Dünya Ekonomik Forumu’nun 2024 Küresel Cinsiyet Eşitsizliği Raporu, küresel cinsiyet eşitliği için daha kat edilmesi gereken çok uzun bir yol olduğunu gözler önüne seriyor.

Türkiye’nin özellikle ekonomik katılım ve siyasi temsiliyet açısından kadın-erkek eşitliğinin endişe verici seviyede olduğunu belirten raporda, 146 ülke arasında 127. sırada yer alıyoruz.

Kadınların yönetici olma oranı: Yüzde 31.7

Küresel ölçekte de cinsiyet eşitliği oranı yüzde 68.5 seviyesinde. Kadınların iş gücüne katılımı yüzde 65.7 seviyesine yükselmiş olsa da, yönetici ve üst düzey pozisyonlardaki kadın oranı halen yüzde 31.7 seviyesinde. Bu veriler, kadınların iş hayatındaki temsiliyetinin hem Türkiye’de hem de dünyada büyük ölçüde sınırlı kaldığını ve ilerlemenin beklenenden çok daha yavaş gerçekleştiğini ortaya koyuyor.

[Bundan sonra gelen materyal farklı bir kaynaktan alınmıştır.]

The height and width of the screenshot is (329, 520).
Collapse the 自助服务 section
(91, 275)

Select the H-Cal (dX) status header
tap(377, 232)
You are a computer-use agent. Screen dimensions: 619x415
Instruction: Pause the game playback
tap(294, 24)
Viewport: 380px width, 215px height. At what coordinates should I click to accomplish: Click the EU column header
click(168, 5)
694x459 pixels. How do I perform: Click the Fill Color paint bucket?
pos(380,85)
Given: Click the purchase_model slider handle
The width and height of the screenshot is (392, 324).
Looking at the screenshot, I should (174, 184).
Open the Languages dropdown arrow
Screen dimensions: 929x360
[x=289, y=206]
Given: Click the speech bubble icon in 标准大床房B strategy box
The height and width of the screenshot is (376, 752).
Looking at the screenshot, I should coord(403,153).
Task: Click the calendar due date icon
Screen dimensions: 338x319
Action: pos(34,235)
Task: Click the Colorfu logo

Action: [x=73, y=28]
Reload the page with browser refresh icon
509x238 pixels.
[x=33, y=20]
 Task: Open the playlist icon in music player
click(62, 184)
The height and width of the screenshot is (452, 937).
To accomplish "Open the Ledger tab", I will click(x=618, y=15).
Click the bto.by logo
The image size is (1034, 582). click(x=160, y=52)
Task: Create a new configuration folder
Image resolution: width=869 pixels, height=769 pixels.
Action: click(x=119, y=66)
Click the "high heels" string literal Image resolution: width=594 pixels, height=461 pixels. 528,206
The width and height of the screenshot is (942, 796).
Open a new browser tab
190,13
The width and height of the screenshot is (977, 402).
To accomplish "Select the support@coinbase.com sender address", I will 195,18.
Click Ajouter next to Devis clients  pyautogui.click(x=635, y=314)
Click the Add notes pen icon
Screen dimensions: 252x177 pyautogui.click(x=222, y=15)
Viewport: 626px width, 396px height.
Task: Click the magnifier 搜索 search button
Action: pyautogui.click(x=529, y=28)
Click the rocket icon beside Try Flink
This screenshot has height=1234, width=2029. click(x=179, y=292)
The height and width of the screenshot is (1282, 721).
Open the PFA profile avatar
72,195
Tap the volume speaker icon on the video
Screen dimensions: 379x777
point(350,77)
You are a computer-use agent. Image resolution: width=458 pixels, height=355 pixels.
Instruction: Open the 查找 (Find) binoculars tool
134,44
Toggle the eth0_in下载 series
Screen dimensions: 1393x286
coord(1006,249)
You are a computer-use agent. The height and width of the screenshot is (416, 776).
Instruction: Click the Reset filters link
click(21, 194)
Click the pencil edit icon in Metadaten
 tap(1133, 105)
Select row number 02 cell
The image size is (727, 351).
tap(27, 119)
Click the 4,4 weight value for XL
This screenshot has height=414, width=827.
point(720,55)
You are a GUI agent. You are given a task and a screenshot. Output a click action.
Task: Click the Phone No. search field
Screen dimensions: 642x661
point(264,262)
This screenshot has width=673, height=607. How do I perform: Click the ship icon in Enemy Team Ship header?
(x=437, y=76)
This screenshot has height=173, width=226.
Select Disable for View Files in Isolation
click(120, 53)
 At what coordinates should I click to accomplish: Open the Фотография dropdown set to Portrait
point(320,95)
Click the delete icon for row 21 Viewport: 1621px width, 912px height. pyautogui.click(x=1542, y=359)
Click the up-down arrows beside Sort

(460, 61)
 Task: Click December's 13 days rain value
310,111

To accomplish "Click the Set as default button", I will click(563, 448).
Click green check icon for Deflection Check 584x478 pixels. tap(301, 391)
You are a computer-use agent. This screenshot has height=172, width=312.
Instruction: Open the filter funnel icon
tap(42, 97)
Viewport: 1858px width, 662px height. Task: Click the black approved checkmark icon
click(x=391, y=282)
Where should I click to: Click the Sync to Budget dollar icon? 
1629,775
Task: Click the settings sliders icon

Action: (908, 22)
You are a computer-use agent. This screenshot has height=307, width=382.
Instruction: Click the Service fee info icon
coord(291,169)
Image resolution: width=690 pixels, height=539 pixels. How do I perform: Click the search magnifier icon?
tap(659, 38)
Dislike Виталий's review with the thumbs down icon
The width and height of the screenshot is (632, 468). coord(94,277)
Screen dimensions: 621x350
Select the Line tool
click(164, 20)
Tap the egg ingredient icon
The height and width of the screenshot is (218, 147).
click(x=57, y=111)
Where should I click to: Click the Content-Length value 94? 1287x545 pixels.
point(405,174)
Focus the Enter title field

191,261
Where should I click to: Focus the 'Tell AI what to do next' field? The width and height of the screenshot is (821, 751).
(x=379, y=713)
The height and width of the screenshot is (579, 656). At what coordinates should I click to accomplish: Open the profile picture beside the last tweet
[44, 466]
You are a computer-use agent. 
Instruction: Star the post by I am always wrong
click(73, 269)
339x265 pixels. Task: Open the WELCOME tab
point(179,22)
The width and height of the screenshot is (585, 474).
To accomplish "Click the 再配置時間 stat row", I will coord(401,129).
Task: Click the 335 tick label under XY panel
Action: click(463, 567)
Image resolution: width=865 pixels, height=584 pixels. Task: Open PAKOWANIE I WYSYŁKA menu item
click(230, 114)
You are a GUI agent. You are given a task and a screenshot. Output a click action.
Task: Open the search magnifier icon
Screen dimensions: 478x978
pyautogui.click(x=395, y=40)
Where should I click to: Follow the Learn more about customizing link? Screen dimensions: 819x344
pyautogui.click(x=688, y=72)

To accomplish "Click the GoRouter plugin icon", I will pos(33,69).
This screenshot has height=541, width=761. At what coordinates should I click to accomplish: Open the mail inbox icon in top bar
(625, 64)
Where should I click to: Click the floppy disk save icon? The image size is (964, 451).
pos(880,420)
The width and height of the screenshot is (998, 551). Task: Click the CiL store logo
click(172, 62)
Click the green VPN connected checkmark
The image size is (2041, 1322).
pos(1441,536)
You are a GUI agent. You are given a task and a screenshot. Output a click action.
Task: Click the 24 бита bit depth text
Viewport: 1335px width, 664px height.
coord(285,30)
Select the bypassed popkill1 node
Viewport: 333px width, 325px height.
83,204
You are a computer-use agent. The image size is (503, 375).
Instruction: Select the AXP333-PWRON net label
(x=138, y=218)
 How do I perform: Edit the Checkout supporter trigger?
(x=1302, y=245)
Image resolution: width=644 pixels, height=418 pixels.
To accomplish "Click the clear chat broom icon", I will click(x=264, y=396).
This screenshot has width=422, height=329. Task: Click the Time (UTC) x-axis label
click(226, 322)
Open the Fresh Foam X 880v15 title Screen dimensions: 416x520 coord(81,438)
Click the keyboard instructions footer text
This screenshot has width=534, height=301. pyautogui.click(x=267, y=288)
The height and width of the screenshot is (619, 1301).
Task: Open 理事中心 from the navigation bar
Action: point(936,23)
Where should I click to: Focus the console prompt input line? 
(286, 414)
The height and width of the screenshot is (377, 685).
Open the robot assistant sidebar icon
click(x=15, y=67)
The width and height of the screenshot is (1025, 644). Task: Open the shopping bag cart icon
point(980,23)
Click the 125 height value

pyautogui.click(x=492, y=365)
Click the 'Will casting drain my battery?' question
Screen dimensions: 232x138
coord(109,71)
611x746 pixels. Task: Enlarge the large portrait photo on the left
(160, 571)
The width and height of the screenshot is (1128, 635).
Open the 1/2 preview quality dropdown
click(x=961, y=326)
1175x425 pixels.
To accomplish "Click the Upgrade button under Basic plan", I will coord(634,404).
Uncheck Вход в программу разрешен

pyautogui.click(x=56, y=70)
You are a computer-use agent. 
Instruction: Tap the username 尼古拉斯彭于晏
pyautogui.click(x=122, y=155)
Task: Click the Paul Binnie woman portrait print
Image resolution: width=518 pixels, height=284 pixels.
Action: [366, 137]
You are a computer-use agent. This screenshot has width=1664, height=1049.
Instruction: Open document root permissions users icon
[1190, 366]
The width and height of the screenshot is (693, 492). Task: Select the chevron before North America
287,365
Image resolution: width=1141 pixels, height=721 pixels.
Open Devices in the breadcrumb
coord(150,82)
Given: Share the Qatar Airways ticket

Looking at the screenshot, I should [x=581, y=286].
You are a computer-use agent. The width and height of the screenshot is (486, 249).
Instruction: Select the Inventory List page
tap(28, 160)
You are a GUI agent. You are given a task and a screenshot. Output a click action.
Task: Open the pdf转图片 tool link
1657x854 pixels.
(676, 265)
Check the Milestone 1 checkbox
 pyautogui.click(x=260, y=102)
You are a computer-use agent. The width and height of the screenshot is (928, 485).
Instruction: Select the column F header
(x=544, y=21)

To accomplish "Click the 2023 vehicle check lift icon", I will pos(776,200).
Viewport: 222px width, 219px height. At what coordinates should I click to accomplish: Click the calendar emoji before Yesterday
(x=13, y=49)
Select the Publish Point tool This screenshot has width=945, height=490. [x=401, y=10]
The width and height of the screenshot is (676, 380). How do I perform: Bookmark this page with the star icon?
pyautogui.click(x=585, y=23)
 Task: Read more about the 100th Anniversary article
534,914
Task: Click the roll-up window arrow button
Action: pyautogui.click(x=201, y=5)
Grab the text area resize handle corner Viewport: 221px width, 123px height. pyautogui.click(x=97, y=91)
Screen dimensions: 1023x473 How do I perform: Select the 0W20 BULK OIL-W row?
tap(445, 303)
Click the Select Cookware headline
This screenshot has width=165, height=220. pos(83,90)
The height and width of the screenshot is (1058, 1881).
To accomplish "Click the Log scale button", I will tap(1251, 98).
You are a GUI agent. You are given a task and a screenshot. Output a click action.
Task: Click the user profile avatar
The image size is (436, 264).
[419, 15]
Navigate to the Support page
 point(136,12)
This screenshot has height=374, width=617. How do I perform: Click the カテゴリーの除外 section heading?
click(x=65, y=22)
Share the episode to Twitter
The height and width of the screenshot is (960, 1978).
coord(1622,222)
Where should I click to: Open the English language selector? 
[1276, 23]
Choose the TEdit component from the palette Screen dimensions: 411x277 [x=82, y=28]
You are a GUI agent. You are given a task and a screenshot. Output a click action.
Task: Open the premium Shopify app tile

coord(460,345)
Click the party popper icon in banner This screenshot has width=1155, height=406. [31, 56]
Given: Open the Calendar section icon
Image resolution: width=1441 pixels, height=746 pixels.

Kadın yoğun sektörlerde düşük maaşlar dikkat çekiyor

Cinsiyet eşitliğiyle ilgili yine raporda yer alan bir diğer çarpıcı veri, kadınların ağırlıklı olduğu sektörlerde maaşların daha düşük olmasıdır. Eğitim, sağlık, hizmet ve sosyal bilimler gibi alanlarda kadınlar çoğunluğu oluştururken, bu sektörlerdeki maaş seviyeleri erkeklerin ağırlıklı olduğu mühendislik, finans ve teknoloji gibi yüksek gelirli sektörlere kıyasla ortalama yüzde 20-30 daha düşük. Diğer yandan, kadınların STEM (bilim, teknoloji, mühendislik ve matematik) alanlarında temsil oranı yalnızca yüzde 28.2 seviyesinde kalıyor.

Jilda Bal: “Cinsiyet eşitliği stratejik bir ekonomik gereklilik”

Cinsiyet eşitliğinin ekonomik ve toplumsal refahın temel taşı olduğunu vurgulayan Gilda&Partners’ın kurucusu Jilda Bal, “Kadınlar iş gücüne dahil oldukça, şirketler daha kârlı hale geliyor, yenilikçi çözümler üretme kapasiteleri artıyor ve toplumlar daha refah içinde yaşıyor” dedi ve ekledi:

“Eşit ücret politikalarının uygulanması, kapsayıcı işe alım süreçlerinin benimsenmesi ve kadınların liderlik pozisyonlarında daha fazla yer alması için somut adımlar atılmadıkça, ekonomik fırsat eşitsizlikleri devam edecek.”